Patterico's Pontifications

10/30/2003

TAKING A STEP BACK: THOUGHTS

Filed under: General — Patterico @ 6:07 am

TAKING A STEP BACK: THOUGHTS ON THE SCHIAVO CASE: Much of the blogging I have seen on the Terri Schiavo controversy is driven by day-to-day events. This is understandable, given the fast-paced nature of the story. (For instance, just yesterday we learned here that Michael Schiavo’s lawyers (as expected) filed court papers challenging the constitutionality of “Terri’s Bill.”) But I think it might be worthwhile at this point to take a step back and look at some of the issues raised by the controversy, without getting bogged down in whatever happened today.

The Schiavo case is remarkable for the depth of feeling it inspires in people on both sides of the issue. I have received more letters on this topic than any other topic I have discussed since this blog began. I have had a regular reader tell me he is boycotting my site because he disagrees so violently with my opinions. Many others have written me to support my point of view, to share their thoughts, and to encourage me to continue the discussion.

The emotions people feel are understandable. Although there are far more serious issues in the world, this one has a deeply personal aspect to it. Many people have had a relative or friend in a similar position, and have had to make difficult decisions about life-or-death issues — often based on limited information regarding what their friend or loved one would really want.

Even if you haven’t been through such an experience, it is very easy to imagine yourself in the position of someone in the case.
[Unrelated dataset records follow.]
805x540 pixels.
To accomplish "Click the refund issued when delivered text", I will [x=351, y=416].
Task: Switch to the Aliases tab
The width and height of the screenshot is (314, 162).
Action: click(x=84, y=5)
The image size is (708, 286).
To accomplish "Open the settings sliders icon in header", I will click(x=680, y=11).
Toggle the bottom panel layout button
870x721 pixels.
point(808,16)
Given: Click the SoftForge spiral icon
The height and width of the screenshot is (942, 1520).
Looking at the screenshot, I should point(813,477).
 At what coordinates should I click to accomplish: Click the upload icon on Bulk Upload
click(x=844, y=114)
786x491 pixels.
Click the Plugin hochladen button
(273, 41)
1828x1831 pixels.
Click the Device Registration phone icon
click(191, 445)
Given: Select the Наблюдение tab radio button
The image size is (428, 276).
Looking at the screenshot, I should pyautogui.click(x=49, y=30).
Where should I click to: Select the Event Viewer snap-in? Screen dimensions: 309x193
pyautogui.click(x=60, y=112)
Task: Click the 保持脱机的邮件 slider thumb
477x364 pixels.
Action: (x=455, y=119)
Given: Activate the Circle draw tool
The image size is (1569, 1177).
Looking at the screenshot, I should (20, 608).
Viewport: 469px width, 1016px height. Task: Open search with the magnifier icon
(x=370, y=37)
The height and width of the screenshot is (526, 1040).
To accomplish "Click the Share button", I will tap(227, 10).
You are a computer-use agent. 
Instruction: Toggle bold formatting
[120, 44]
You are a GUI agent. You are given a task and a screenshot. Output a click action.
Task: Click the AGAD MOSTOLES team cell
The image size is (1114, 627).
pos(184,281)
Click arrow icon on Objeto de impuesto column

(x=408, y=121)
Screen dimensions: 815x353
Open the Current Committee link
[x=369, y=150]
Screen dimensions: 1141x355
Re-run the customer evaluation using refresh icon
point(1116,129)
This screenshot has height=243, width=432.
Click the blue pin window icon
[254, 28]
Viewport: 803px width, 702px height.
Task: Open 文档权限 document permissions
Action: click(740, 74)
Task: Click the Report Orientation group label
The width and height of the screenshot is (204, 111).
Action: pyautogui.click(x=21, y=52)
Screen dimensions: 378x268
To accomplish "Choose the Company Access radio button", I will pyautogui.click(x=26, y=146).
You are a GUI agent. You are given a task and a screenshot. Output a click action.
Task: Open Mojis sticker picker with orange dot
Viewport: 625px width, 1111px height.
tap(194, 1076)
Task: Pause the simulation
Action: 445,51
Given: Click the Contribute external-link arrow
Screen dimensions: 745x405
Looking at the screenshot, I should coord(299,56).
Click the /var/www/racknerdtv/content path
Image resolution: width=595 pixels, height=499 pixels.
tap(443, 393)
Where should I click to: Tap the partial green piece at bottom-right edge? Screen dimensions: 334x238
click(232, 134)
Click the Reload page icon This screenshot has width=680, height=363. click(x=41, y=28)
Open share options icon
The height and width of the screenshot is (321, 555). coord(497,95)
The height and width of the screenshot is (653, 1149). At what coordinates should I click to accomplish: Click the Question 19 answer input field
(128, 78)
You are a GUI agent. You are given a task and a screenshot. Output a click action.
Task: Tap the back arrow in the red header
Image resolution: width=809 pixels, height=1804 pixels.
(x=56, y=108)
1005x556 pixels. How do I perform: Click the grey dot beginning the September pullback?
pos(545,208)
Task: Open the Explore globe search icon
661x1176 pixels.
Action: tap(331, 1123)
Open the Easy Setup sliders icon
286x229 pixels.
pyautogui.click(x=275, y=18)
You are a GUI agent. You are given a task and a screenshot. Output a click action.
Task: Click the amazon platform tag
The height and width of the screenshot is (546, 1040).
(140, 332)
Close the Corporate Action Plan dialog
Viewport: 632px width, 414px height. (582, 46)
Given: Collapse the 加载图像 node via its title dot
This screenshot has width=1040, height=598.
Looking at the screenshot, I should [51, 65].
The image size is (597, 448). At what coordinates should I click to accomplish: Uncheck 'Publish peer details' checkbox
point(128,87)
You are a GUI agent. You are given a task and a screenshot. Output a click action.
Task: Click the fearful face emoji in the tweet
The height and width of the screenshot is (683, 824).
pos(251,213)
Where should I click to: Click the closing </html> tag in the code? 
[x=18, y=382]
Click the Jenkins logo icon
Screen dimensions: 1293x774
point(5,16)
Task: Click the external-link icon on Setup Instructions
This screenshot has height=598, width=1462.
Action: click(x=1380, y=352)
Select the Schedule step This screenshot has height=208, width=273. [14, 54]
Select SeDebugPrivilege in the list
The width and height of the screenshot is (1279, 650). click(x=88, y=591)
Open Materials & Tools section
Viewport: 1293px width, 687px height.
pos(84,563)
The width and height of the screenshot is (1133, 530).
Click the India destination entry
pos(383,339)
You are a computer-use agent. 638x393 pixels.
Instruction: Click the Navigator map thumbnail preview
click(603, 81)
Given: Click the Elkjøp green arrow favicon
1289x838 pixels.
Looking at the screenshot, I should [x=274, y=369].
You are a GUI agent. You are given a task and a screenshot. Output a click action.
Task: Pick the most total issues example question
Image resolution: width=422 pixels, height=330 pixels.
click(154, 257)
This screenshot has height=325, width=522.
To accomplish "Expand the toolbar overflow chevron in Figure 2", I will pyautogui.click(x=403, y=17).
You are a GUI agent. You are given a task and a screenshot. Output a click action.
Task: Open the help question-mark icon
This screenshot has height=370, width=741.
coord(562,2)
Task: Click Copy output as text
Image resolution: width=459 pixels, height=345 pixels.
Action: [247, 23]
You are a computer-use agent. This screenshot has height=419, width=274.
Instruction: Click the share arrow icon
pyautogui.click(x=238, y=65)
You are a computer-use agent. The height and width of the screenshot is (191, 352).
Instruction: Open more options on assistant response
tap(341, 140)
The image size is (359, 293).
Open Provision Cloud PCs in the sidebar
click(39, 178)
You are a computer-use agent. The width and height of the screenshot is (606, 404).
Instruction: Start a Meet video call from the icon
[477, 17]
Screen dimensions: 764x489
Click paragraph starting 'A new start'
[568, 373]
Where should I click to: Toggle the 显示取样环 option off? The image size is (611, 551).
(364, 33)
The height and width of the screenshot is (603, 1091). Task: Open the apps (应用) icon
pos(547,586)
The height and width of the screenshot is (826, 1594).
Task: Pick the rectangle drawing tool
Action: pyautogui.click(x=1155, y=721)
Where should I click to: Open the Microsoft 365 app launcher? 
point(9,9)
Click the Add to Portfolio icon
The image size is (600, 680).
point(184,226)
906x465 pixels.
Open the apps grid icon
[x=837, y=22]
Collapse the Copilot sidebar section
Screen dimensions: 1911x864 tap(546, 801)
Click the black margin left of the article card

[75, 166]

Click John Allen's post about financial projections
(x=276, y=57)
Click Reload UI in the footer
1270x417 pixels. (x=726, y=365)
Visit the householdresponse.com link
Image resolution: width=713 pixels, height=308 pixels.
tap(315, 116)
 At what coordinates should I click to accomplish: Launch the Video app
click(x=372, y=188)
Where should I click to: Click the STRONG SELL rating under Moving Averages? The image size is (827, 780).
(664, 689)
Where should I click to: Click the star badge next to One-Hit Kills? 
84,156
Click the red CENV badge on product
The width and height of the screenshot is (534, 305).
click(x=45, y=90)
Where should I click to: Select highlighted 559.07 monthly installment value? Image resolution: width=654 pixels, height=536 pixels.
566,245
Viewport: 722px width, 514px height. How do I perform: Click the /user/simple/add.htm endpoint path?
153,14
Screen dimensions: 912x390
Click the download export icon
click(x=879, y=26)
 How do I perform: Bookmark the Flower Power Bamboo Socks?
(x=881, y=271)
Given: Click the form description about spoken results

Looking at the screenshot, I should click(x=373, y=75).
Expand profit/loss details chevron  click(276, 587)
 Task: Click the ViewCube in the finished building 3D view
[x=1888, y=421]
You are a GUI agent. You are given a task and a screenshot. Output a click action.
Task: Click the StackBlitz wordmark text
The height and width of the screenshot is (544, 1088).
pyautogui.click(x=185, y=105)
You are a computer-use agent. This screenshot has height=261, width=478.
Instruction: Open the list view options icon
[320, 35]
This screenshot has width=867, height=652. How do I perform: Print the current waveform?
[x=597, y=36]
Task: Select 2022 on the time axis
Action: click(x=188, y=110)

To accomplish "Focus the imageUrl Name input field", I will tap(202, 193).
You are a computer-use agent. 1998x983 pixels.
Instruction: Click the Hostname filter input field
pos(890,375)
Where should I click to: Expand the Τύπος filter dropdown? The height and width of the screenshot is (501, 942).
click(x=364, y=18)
We wonder what we would do if we were the Schindlers, or Mr. Schiavo. Worst of all, we can’t help but imagine what it would be like to be Ms. Schiavo herself.

Unfortunately, as often happens when people feel strongly about an issue, many are allowing their feelings to cloud their judgment. People (mostly from the political left) have been heard making all sorts of unreasonable arguments, and discarding compelling evidence on the flimsiest basis. For example, I had a debate with a woman on a leftist internet site in which she discounted three affidavits (filed by a nurse and two nurses’ aides) because they were all notarized by the same person. When you start making objections based upon such trivia, we are in OJ-land.

To my knowledge, Terri Schiavo never killed anyone — but many on the left advocate treating her worse than they would treat a convicted murderer. Early on in this debate I noted the irony that, at the same time a court had ordered Terri Schiavo to die in a manner (forced starvation and dehydration) that appears cruel, our United States Supreme Court had granted a stay to a man convicted of murdering two people, sparing him from a lethal injection — because he has collapsed veins.

This is not the only way in which Ms. Schiavo has received less consideration than an accused or convicted murderer. Criminal defendants are constitutionally entitled to have their cases decided by a jury — bringing to bear the collective experience and wisdom of a group of diverse people — rather than by a single judge. Criminal defendants are also entitled to have their guilt decided according to the “reasonable doubt” standard — whereas Ms. Schiavo was condemned to death based on findings made according to the less stringent “clear and convincing evidence” legal standard.

If nothing else, this case suggests that the procedural protections available to criminal defendants should be available to people who can’t speak for themselves, whose very life or death hinges upon the trial court’s decision. Is not Terri Schiavo’s life worth at least as much as that of someone charged with a deliberate, cold-blooded murder? Why, then, do we not accord her at least the same protections under the law that we would accord to the suspected murderer?

We should also recognize that, even with all of these protections, the courts are fallible. Courts get things wrong, every day. Judges and jurors are people like you and me. They have preconceptions and biases. They make mistakes. You think the O.J. jury got it right?? You think O.J. deserved custody of his children??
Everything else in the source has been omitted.